■ **Your objective**:
Below is a block of records; please copy all of them exactly.

■ **Entries shown**:
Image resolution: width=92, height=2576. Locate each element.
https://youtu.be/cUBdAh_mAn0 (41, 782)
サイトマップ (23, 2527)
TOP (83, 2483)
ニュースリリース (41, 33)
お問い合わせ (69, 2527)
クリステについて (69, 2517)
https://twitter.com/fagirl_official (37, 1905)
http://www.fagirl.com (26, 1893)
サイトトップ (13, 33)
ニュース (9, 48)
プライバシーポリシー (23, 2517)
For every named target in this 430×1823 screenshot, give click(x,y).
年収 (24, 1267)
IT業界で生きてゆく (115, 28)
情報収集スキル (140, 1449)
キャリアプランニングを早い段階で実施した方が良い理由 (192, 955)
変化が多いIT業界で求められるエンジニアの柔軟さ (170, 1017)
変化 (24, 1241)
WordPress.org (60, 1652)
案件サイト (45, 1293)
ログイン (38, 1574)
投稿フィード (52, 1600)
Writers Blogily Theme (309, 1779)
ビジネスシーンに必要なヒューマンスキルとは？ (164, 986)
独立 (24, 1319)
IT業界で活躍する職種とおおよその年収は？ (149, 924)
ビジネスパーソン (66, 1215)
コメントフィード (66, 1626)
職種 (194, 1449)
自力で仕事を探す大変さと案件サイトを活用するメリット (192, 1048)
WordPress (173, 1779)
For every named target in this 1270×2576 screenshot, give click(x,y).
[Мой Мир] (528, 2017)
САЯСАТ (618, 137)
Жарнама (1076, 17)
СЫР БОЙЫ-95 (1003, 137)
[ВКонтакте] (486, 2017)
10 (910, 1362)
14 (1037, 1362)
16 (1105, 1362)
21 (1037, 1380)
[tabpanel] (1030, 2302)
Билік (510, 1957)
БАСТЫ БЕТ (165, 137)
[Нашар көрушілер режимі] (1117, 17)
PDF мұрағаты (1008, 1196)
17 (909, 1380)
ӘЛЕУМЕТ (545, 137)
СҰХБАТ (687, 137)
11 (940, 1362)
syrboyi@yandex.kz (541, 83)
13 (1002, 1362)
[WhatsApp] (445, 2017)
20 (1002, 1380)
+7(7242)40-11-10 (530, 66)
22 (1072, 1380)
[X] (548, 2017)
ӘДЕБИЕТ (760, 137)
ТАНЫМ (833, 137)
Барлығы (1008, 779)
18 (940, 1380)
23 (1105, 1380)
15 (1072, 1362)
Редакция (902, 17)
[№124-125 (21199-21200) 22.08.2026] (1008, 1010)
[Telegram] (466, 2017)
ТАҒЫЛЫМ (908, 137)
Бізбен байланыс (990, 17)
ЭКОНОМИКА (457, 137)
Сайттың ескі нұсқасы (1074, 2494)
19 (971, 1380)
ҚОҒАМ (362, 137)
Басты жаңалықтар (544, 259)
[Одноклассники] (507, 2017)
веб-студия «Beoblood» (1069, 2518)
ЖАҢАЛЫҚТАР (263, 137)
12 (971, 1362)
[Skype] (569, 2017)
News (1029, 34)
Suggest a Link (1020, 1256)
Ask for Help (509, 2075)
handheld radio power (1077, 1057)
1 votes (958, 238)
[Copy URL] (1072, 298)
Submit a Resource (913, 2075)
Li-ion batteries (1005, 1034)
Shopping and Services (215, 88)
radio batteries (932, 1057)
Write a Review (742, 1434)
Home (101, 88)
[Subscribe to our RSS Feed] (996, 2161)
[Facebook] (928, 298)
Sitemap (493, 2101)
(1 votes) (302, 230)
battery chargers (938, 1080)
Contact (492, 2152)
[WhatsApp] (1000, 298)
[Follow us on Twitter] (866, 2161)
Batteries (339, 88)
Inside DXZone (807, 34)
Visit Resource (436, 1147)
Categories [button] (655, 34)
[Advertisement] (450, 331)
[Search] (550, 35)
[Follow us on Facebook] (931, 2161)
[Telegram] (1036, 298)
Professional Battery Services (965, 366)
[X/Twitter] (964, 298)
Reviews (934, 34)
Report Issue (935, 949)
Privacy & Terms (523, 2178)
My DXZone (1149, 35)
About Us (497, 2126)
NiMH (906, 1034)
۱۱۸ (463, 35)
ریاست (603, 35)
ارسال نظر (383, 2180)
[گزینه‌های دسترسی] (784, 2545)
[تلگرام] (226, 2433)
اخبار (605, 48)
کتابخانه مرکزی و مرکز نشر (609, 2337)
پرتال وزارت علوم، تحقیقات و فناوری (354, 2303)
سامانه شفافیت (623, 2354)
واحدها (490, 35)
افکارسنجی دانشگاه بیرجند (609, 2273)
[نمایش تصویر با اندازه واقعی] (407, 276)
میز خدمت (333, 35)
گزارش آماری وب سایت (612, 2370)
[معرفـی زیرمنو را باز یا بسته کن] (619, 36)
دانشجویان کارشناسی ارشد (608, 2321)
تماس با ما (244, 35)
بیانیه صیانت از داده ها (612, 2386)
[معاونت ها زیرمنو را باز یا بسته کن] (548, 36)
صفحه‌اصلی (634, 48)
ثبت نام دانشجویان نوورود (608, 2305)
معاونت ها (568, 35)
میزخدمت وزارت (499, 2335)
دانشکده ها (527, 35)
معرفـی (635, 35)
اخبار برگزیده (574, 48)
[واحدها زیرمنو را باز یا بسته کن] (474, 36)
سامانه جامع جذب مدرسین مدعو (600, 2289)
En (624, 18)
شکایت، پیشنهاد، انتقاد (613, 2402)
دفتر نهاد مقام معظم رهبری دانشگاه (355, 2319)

■ **Exercise response**:
Image resolution: width=92, height=2576. Locate each element.
https://youtu.be/cUBdAh_mAn0 (41, 782)
サイトマップ (23, 2527)
TOP (83, 2483)
ニュースリリース (41, 33)
お問い合わせ (69, 2527)
クリステについて (69, 2517)
https://twitter.com/fagirl_official (37, 1905)
http://www.fagirl.com (26, 1893)
サイトトップ (13, 33)
ニュース (9, 48)
プライバシーポリシー (23, 2517)
For every named target in this 430×1823 screenshot, give click(x,y).
年収 (24, 1267)
IT業界で生きてゆく (115, 28)
情報収集スキル (140, 1449)
キャリアプランニングを早い段階で実施した方が良い理由 (192, 955)
変化が多いIT業界で求められるエンジニアの柔軟さ (170, 1017)
変化 (24, 1241)
WordPress.org (60, 1652)
案件サイト (45, 1293)
ログイン (38, 1574)
投稿フィード (52, 1600)
Writers Blogily Theme (309, 1779)
ビジネスシーンに必要なヒューマンスキルとは？ (164, 986)
独立 (24, 1319)
IT業界で活躍する職種とおおよその年収は？ (149, 924)
ビジネスパーソン (66, 1215)
コメントフィード (66, 1626)
職種 (194, 1449)
自力で仕事を探す大変さと案件サイトを活用するメリット (192, 1048)
WordPress (173, 1779)
For every named target in this 1270×2576 screenshot, give click(x,y).
[Мой Мир] (528, 2017)
САЯСАТ (618, 137)
Жарнама (1076, 17)
СЫР БОЙЫ-95 (1003, 137)
[ВКонтакте] (486, 2017)
10 (910, 1362)
14 (1037, 1362)
16 (1105, 1362)
21 (1037, 1380)
[tabpanel] (1030, 2302)
Билік (510, 1957)
БАСТЫ БЕТ (165, 137)
[Нашар көрушілер режимі] (1117, 17)
PDF мұрағаты (1008, 1196)
17 (909, 1380)
ӘЛЕУМЕТ (545, 137)
СҰХБАТ (687, 137)
11 (940, 1362)
syrboyi@yandex.kz (541, 83)
13 (1002, 1362)
[WhatsApp] (445, 2017)
20 (1002, 1380)
+7(7242)40-11-10 (530, 66)
22 (1072, 1380)
[X] (548, 2017)
ӘДЕБИЕТ (760, 137)
ТАНЫМ (833, 137)
Барлығы (1008, 779)
18 (940, 1380)
23 (1105, 1380)
15 (1072, 1362)
Редакция (902, 17)
[№124-125 (21199-21200) 22.08.2026] (1008, 1010)
[Telegram] (466, 2017)
ТАҒЫЛЫМ (908, 137)
Бізбен байланыс (990, 17)
ЭКОНОМИКА (457, 137)
Сайттың ескі нұсқасы (1074, 2494)
19 (971, 1380)
ҚОҒАМ (362, 137)
Басты жаңалықтар (544, 259)
[Одноклассники] (507, 2017)
веб-студия «Beoblood» (1069, 2518)
ЖАҢАЛЫҚТАР (263, 137)
12 (971, 1362)
[Skype] (569, 2017)
News (1029, 34)
Suggest a Link (1020, 1256)
Ask for Help (509, 2075)
handheld radio power (1077, 1057)
1 votes (958, 238)
[Copy URL] (1072, 298)
Submit a Resource (913, 2075)
Li-ion batteries (1005, 1034)
Shopping and Services (215, 88)
radio batteries (932, 1057)
Write a Review (742, 1434)
Home (101, 88)
[Subscribe to our RSS Feed] (996, 2161)
[Facebook] (928, 298)
Sitemap (493, 2101)
(1 votes) (302, 230)
battery chargers (938, 1080)
Contact (492, 2152)
[WhatsApp] (1000, 298)
[Follow us on Twitter] (866, 2161)
Batteries (339, 88)
Inside DXZone (807, 34)
Visit Resource (436, 1147)
Categories [button] (655, 34)
[Advertisement] (450, 331)
[Search] (550, 35)
[Follow us on Facebook] (931, 2161)
[Telegram] (1036, 298)
Professional Battery Services (965, 366)
[X/Twitter] (964, 298)
Reviews (934, 34)
Report Issue (935, 949)
Privacy & Terms (523, 2178)
My DXZone (1149, 35)
About Us (497, 2126)
NiMH (906, 1034)
۱۱۸ (463, 35)
ریاست (603, 35)
ارسال نظر (383, 2180)
[گزینه‌های دسترسی] (784, 2545)
[تلگرام] (226, 2433)
اخبار (605, 48)
کتابخانه مرکزی و مرکز نشر (609, 2337)
پرتال وزارت علوم، تحقیقات و فناوری (354, 2303)
سامانه شفافیت (623, 2354)
واحدها (490, 35)
افکارسنجی دانشگاه بیرجند (609, 2273)
[نمایش تصویر با اندازه واقعی] (407, 276)
میز خدمت (333, 35)
گزارش آماری وب سایت (612, 2370)
[معرفـی زیرمنو را باز یا بسته کن] (619, 36)
دانشجویان کارشناسی ارشد (608, 2321)
تماس با ما (244, 35)
بیانیه صیانت از داده ها (612, 2386)
[معاونت ها زیرمنو را باز یا بسته کن] (548, 36)
صفحه‌اصلی (634, 48)
ثبت نام دانشجویان نوورود (608, 2305)
معاونت ها (568, 35)
میزخدمت وزارت (499, 2335)
دانشکده ها (527, 35)
معرفـی (635, 35)
اخبار برگزیده (574, 48)
[واحدها زیرمنو را باز یا بسته کن] (474, 36)
سامانه جامع جذب مدرسین مدعو (600, 2289)
En (624, 18)
شکایت، پیشنهاد، انتقاد (613, 2402)
دفتر نهاد مقام معظم رهبری دانشگاه (355, 2319)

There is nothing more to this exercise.